Le combat qu’elle mène à l’échelle de son quotidien (oui hein, pas d’engagement politique ou autre) est celui de l’émancipation des femmes – un combat contre la société, contre l’éducation qui lui a été donnée : elle se cherche tout au long du roman, se perd et perd ses illusions, et elle lutte pour prouver à tous – y compris à elle-même – qu’elle peut faire ses propres choix sans homme, sans mari, et être indépendante (cette scène par exemple illustre bien l’état général des choses, alors qu’elle décide de ne pas obéir au choix de son compagnon : « Elle ne le suit pas. Incroyable ! (…) Elle rentre, rongée de remords. Qu’est-ce qu’elle a voulu prouver ? Ce n’est pas par méchanceté qu’il a pris l’initiative. Mais elle déteste le ton qu’il a utilisé, l’évidence avec laquelle il prend les décisions. Ils sont tous pareils. Les hommes nourrissent des projets, les femmes nourrissent des enfants.« ). En arrière-plan, Elna aussi se (re)construit, fait sa vie, affronte ses propres démons. Autour de ces deux femmes gravitent de nombreux personnages tout aussi travaillés, que l’on voit apprendre et vieillir : Erik, le mari d’Elna détruit par son travail, Lasse, le délinquant « d’Eivor », Anders, le voisin suicidaire (« Comment peut-on trouver du charme à la vieillesse devant ces robes colorées, ces pantalons clairs, ces mouvements légers ? Qui veut être vieux ? Existe-t-il une vieillesse qui soit agréable ou même belle ? Certainement pas ! Elle n’est qu’une illusion, un miroir aux alouettes. (…) Vieillir, c’est se rider extérieurement et être rongé intérieurement.« ), Péo, Liisa, Vivi…

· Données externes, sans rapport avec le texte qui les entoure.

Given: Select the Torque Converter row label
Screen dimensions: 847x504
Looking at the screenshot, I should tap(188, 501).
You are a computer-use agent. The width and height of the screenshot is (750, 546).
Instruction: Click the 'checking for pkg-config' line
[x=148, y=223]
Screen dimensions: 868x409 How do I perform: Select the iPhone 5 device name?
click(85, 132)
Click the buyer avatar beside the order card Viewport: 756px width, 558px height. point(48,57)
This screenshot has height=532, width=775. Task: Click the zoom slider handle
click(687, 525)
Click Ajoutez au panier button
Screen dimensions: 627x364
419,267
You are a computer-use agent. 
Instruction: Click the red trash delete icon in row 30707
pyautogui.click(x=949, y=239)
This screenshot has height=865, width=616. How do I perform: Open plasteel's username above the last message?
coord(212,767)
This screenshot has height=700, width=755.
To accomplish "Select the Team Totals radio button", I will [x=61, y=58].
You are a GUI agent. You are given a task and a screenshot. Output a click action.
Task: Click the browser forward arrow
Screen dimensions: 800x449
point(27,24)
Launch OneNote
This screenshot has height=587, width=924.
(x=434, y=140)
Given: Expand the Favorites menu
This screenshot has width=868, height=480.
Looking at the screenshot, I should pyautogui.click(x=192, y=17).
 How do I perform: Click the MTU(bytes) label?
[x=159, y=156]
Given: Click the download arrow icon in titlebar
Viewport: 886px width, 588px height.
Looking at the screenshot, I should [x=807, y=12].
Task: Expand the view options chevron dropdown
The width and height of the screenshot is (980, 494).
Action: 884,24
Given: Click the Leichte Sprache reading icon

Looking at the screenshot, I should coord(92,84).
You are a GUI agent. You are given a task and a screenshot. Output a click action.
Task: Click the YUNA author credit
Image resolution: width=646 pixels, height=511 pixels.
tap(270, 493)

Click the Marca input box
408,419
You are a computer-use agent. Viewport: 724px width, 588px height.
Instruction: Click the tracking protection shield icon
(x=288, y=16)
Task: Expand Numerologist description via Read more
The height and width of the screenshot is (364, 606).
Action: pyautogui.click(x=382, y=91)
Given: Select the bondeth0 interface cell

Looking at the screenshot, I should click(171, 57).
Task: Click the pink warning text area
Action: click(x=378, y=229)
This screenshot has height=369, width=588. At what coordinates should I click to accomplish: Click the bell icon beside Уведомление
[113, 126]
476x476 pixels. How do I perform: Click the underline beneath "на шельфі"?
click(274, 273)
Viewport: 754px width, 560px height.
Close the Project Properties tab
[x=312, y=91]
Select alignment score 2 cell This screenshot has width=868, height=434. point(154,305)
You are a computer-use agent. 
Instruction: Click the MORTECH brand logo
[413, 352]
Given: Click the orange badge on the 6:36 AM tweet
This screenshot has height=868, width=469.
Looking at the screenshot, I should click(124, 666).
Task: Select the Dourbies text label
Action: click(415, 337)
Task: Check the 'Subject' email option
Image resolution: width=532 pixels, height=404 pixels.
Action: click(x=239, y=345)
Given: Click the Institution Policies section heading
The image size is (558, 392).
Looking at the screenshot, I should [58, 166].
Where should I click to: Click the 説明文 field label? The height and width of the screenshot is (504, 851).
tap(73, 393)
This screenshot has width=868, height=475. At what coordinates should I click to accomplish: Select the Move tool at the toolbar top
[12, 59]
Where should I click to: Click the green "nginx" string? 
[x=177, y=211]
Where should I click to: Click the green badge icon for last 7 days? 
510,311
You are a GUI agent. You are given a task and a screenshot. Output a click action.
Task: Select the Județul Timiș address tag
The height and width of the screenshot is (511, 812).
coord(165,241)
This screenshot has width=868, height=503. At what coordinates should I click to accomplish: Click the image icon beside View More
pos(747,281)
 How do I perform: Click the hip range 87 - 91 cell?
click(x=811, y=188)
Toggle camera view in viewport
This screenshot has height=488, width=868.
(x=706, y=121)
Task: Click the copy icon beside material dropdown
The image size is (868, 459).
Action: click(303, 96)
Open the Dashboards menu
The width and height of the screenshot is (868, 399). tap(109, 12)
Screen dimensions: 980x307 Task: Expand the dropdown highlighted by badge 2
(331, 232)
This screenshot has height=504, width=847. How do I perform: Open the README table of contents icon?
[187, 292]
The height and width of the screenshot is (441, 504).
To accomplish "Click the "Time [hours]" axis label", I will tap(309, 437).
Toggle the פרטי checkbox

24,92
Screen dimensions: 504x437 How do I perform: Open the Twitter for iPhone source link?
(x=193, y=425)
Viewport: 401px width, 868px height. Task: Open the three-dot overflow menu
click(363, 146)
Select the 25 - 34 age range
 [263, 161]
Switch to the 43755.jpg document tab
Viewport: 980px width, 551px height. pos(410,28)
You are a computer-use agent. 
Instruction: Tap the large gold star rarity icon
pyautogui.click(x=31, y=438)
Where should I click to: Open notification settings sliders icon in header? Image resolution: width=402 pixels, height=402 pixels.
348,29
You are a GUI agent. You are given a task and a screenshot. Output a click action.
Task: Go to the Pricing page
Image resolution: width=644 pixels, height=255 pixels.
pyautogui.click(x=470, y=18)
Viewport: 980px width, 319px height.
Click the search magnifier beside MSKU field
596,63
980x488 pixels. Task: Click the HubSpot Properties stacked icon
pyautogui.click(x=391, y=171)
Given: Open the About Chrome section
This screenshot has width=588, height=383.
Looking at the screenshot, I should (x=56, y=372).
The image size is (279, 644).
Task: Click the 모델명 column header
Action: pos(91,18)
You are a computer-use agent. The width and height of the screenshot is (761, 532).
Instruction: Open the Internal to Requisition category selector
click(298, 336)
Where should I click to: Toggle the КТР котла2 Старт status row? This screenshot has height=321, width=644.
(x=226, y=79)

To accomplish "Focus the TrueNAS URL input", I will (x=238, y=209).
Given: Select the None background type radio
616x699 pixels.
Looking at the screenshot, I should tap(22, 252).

J’ai eu un tout petit de mal à rentrer dans le texte au début, mais ça n’a pas duré. J’ai aimé cette lecture pour la claque intellectuelle inattendue qu’elle m’a donnée, et pour la façon dont l’auteur parvient à amener les situations qu’il décrit. Le prologue, se situant du côté d’Eivor en 1981, introduit tout le reste du texte comme un flash-back chronologique ; le point de vue omniscient, bien qu’à la troisième personne, nous communique avec précision les pensées des personnages et facilite l’identification. Le style est simple et s’efface derrière l’histoire, laissant toute la place aux idées et aux expériences vécues par Elna et Eivor pour proposer une lecture marquante et captivante – une lecture aux multiples péripéties et qui nous rappelle une vérité cruciale et terriblement d’actualité : « Il existe des femmes qui mènent chaque jour une lutte contre l’impossible et cela non pas sur une lointaine planète mais juste à côté » . En résumé, un livre puissant, émouvant, qui donne à réfléchir sans jamais être lourd : à vous de lire !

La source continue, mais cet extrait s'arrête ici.